Laser TIRF 3 Imaging System
Carl Zeiss has released its Laser TIRF 3 microscope system, designed to enable visualisation of near-cell membrane dynamic processes while maintaining optimum specimen incubation conditions. Single molecule dynamic processes in cell-free systems may also be observed and, in combination with other techniques such as atomic force microscopy (AFM), the new microscope provides a complete solution for users in the life sciences, biochemistry, molecular biology and biophysics arenas.
The Laser TIRF 3 maintains Carl Zeiss' long-standing commitment to system flexibility. A range of incubation options maintain viable conditions for live cell experiments. Together with the 'definite focus' module, users can be assured of accurate quantitative data over long time periods. The new laser module may be equipped with up to four solid-state lasers, is AOTF-controlled (acousto-optical tuneable filter) and may be operated entirely from the AxioVision software interface.
The TIRF slider is available in two versions; either manual or fully-motorised and software controllable. The motorised version permits a given illumination angle to be set with significantly greater accuracy and speed than other current systems and the reproducible angle setting results in reproducible penetration depths for the light beam. Together with the corrected beam-path and special filter sets, the apochromatically-corrected optics of the TIRF slider guarantee maximum image quality.
AOTF control and angle setting are integrated into the 'fast image acquisition' module of the AxioVision software, enabling significantly more high resolution images to be acquired within any given timeframe.
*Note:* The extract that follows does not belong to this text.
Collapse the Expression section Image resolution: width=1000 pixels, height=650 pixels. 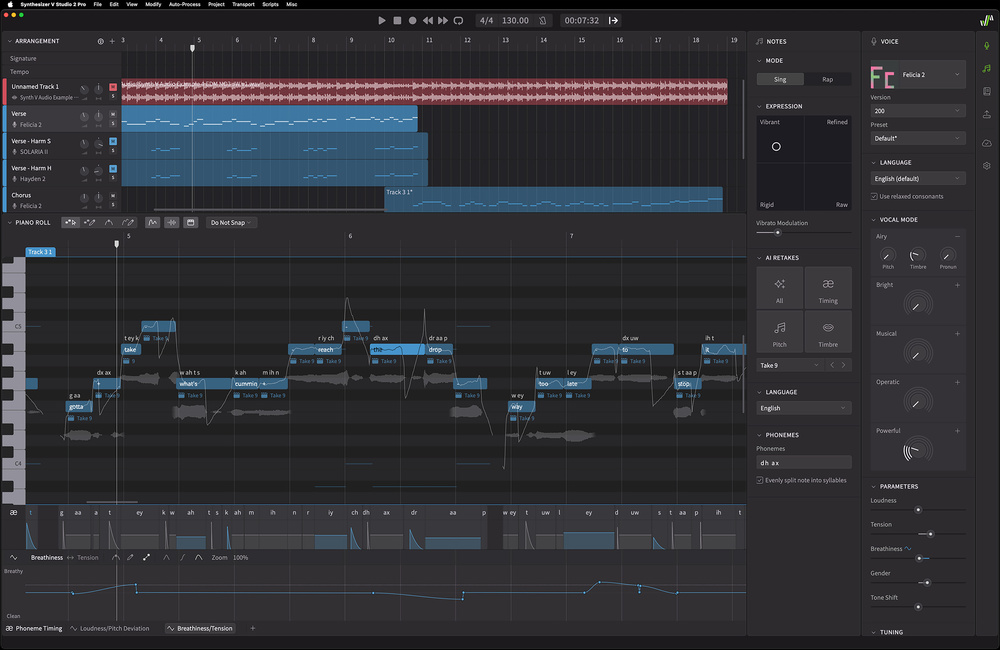[759, 106]
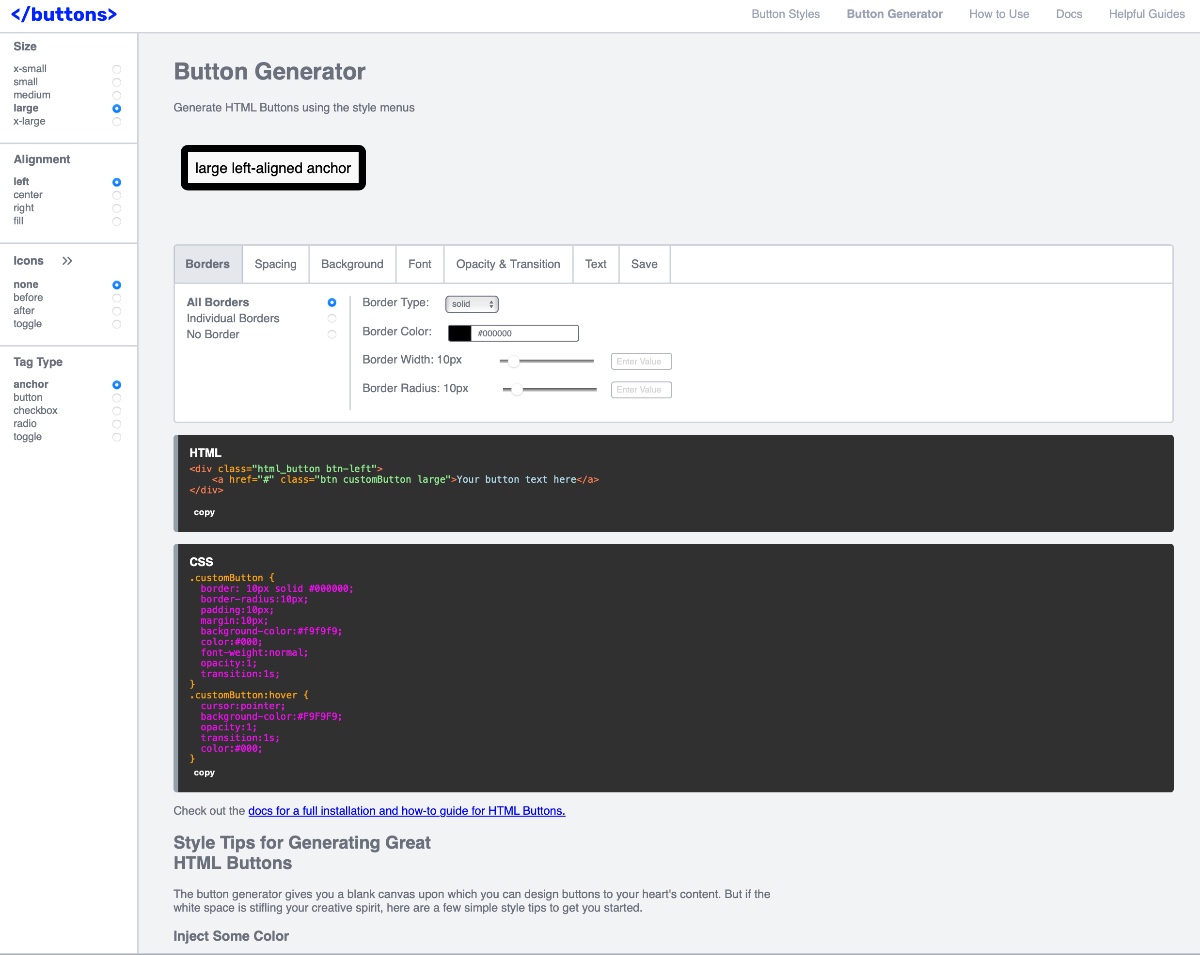This screenshot has height=955, width=1200.
Task: Switch to the Background tab
Action: pyautogui.click(x=352, y=264)
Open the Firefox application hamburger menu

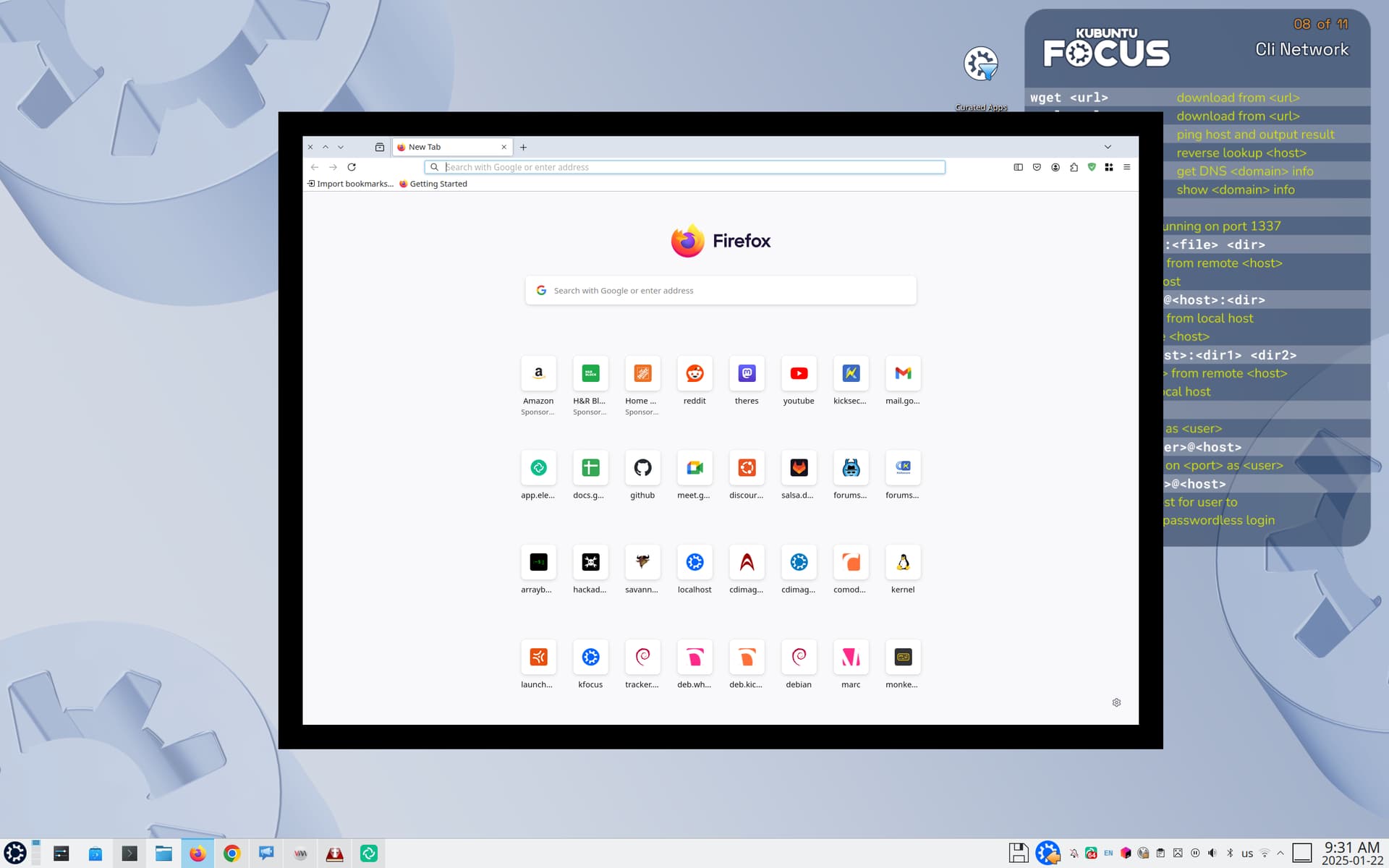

The new Laser TIRF 3 builds on the attributes of the Laser TIRF, the first microscope to offer the combination of TIRF and transmitted-light contrasting techniques, such as DIC and brightfield, and enable the sequential recording of image pairs. By selectively exciting cellular fluorophores adsorbed, adhered, or bound to the surface and combining it with conventional epi-fluorescence, researchers can relate surface effects to internal cellular structures.